Duka went through his roughest spell since coming home...with 6 nights in a row...peeing his bed. Making it worse, a few of those times he chose to lie about it. :( He's now on his 2nd night of being dry.
It's been a rough week. Monday morning I had my ultrasound. Had the u/s tech write the gender in an envelope so we would open it at home, on video, to share with others. When I got home I sat at the computer and looked at, what I thought...was emails from the night before...only to quickly discover I was reading an email within 2 minutes of it being sent. A very good friend of mine from 9th grade to high school...recently married in June of this year...moved to Mexico and missionaries...and his wife suddenly died Monday morning. I was sick. Physically ill. Even in Africa I think I always had words to pray everytime I prayed. But this week...I have prayed without words. Many time. When you just cry out to God and sit. And no words come and no words are necessary. There are no words. I don't want to ask my all-knowing, always good... God...the unanswerable question 'why?'...I just sat in the warmth of his sunshine though feeling hidden by a cloud...and cry. Cry for those that mourn.
Sometimes I've thought I was a little 'too gifted' with a gift of empathy. When you feel someone else's pain so deep you get lost in a world of the grief yourself. A good friend of mine said this week that it IS a gift and to empathize is to BE the hands and feet of Jesus. He comforted those that mourned. He wept with those that wept. He always gave hope. Real Hope. A sure, concrete hope of something better, something brighter, something eternal.
Monday night we, for the children's sake (I was curious...) did a video of opening the envelope with the gender. I, up until that day, was SURE our baby was a girl. At the ultrasound (which was ultra clear, very high tech) I had ask the technician to tell me to look away when she was looking for the gender. She said "ok ... look away... (2 second pause) ok, got it". I said "what?" she said 'we're good'. I said "are you sure?" she said "positive". That was it. I knew it was a boy. :) I was truly 100% shocked when Dean opened the envelope to announce our baby is a sweet little girl. We are so excited and feel so blessed (and yes would have been same if it was a boy).
Tuesday morning I got a call from my OB office saying that there was a concern on my ultrasound..."a soft marker called Echogenic Bowel" which can be nothing, can be something, can be serious. It's worth looking into. The doctor suggested Amnio which I said we would not consider due to the risk (though minimal, it's present) to the baby. They offered other options and one we chose for now is to see Dr. Halverson (same maternal / fetal specialist we saw when expecting Azlan) who will do a more in depth ultrasound to see if it still remains, if there are other 'soft markers' etc. It can be a marker for Downs Syndrome among other things. Basically it's when the bowel shows up bright white like a bone does on ultrasound instead of transparent. The beauty in knowing your baby was a complete miracle right from my Dad's hand...is that this news comes with no fear. This is our miracle baby. Not only a precious gift after 2 miscarriages (babies we will one day see in Heaven)...but a precious gift that God told me we would have. First time in 10 years, no fertility medication...and pregnancy. This is our promised child and whatever He chooses...we trust Him at the core of knowing...He. Is. Good. Always. Good.

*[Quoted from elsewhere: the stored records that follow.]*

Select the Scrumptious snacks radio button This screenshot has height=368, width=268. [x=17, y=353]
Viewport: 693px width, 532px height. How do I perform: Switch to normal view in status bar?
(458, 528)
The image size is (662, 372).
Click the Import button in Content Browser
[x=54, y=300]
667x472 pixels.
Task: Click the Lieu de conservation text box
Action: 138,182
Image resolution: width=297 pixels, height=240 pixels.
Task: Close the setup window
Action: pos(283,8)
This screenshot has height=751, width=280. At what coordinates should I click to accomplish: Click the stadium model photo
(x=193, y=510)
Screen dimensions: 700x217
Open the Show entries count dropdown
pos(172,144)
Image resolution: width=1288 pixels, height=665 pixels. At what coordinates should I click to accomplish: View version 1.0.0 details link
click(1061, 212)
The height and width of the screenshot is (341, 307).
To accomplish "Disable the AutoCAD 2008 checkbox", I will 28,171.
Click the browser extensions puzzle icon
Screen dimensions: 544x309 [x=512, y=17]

Tonight at Bible Study my "getting to know you question" was "who is your favorite extended family member and why?". To show you how fragile my emotions were (due to Bethany's death)...I got out a few words before the tears came. "My grampa Procopio. He just was my favorite" and I started to cry.
Saturday morning we plan on heading to Arlington to 'mourn with those that mourn' and show our love and support for Duncan and the rest of the family. Please pray for all the lonely days ahead for Duncan.